After a second layer of mascara, she studied herself in the mirror.

The image was striking. She’d grown used to her thrown-together look, the lack of makeup. Of effort. The fact that she was making the effort for Luke didn’t raise any feelings of guilt. This was about false promises of things he couldn’t have. Simply playing a game. And if brushing her hair and wearing a tight top gave her an advantage, Kristen would work the angle. Luke didn’t have many weaknesses to prey upon.

There were no other options without Gabriel. Already her mind had started to crumble again. She hadn’t let Luke in enough to gift herself more than a day or two of sanity.

And they both knew it.

“If Gabriel would answer his damnable phone,” Kristen mumbled to her reflection, one finger stretching her eyelid, applying liner with a heavy hand.
It’s been weeks. He knows you’re struggling. He must. He doesn’t care
. She ignored the voice. “When he finds out how bad he let things get, he’ll never leave again.” She knew she sounded like a petulant child, didn’t care.

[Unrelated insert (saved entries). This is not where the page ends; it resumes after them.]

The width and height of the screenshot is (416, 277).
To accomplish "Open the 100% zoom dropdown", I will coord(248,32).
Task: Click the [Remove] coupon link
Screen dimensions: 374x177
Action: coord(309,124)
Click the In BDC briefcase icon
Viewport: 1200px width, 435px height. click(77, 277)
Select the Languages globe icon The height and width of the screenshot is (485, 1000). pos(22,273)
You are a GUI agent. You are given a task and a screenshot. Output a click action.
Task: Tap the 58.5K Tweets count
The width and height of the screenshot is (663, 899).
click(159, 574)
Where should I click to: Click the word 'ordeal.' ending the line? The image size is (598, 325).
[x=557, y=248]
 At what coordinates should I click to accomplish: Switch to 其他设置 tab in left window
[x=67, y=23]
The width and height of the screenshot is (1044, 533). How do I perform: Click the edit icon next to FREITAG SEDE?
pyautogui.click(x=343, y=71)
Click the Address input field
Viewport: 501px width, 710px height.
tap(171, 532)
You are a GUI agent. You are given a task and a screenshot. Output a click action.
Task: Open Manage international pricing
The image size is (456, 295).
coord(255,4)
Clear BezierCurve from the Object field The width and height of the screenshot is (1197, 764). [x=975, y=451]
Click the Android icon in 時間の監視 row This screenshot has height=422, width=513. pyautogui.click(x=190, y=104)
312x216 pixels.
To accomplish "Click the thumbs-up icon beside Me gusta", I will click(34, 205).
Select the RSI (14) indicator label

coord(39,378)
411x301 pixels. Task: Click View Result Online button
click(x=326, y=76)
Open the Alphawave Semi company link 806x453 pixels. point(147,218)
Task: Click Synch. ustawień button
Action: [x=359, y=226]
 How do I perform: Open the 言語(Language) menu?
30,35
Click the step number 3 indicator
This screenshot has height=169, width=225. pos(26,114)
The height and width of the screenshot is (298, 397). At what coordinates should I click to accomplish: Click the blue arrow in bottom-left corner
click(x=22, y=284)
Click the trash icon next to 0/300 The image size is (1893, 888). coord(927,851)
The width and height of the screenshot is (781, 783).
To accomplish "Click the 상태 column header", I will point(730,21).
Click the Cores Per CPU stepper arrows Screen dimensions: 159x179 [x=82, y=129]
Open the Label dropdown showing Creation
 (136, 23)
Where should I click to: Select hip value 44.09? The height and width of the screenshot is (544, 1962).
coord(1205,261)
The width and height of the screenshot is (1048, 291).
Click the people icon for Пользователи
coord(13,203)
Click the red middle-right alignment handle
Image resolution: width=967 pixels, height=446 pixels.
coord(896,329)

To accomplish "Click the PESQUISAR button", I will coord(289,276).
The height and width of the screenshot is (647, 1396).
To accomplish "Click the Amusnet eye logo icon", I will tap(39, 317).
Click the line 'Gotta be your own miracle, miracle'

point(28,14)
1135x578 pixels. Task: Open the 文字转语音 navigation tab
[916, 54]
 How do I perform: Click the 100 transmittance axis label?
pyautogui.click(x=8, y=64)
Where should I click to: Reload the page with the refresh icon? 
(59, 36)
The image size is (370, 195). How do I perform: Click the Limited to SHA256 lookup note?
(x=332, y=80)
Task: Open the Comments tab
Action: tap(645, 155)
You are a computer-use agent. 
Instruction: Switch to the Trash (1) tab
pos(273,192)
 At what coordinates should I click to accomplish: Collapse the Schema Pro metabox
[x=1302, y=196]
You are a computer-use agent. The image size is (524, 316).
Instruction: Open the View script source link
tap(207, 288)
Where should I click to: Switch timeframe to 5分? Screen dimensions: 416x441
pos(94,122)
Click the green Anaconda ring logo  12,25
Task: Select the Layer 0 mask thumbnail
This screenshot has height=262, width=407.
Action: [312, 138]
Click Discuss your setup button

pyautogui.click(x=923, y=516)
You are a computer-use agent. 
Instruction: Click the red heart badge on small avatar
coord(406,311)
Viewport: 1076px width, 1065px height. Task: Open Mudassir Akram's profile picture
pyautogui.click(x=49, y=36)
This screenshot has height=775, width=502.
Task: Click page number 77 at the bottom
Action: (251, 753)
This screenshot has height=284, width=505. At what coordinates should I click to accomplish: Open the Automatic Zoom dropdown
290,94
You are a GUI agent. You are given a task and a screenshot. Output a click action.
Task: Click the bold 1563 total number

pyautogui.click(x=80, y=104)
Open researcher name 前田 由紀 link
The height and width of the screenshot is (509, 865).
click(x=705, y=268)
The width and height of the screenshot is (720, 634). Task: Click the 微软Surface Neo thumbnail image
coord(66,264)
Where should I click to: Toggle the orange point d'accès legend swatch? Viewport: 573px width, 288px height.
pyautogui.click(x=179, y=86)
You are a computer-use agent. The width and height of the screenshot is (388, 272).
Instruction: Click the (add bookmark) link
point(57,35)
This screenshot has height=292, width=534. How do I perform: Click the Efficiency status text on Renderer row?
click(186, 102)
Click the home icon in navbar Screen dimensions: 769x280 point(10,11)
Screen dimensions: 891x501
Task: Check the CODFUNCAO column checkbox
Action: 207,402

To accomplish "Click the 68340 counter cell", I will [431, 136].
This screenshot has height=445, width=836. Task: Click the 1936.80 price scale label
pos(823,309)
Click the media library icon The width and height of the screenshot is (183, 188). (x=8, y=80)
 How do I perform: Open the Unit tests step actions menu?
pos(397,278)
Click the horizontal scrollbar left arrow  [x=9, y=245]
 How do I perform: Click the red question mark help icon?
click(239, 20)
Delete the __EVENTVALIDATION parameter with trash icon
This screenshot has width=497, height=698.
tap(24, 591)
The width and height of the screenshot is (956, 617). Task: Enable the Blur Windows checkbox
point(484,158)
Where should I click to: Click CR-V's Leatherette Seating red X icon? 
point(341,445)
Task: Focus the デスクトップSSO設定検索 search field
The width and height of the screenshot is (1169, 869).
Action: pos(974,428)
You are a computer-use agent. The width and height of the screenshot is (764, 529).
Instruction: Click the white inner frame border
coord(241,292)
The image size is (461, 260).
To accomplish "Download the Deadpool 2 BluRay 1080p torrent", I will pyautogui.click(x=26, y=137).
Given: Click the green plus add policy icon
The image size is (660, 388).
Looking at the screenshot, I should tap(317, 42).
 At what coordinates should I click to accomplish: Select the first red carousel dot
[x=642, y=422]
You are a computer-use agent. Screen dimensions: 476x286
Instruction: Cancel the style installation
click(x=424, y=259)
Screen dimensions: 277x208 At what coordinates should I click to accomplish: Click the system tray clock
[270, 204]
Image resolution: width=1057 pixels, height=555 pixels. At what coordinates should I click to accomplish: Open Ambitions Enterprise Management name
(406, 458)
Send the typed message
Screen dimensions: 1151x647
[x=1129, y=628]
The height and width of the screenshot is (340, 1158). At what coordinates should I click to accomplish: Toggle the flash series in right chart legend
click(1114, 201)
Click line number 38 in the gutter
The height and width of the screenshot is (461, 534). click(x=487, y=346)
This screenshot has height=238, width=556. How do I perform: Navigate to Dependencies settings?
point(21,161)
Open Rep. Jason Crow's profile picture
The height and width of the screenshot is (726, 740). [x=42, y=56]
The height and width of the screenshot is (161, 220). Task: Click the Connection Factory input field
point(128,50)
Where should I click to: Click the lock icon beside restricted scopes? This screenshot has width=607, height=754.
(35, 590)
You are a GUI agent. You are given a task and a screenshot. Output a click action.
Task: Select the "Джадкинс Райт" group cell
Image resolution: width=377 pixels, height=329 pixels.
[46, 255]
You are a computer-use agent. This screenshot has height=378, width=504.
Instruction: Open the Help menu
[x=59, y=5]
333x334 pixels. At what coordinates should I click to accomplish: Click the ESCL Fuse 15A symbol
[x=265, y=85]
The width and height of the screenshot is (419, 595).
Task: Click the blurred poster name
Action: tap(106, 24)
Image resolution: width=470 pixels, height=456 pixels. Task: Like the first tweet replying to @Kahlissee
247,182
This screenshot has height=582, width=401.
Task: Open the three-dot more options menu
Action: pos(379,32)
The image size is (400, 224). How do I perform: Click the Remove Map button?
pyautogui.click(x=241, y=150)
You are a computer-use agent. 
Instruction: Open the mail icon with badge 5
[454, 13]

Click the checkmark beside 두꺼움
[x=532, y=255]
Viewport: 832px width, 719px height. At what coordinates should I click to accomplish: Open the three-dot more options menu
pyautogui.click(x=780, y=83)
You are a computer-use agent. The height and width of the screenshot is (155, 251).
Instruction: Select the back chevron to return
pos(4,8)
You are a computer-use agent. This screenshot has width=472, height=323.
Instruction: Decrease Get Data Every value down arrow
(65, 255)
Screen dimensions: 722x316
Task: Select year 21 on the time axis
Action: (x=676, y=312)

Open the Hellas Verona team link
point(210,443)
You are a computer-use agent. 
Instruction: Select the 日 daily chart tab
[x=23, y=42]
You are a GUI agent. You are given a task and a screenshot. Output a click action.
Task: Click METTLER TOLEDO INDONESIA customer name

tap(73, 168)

Luke, however, had answered her earlier phone call on the first ring.

She stared at herself for another long second.

“Keep yourself together,” she whispered to the girl in the mirror. The lips moved along with hers, but Kristen wasn’t sure if the girl in the image was acquiescing or mocking.

She lifted her phone from the vanity with a shaking hand, texted Sebastian: “Not to be bothered tonight.”

She stabbed Gabriel’s number on the speed dial in one last Hail Mary chance.

“Please,” she whispered. It rang twice and went to voice mail.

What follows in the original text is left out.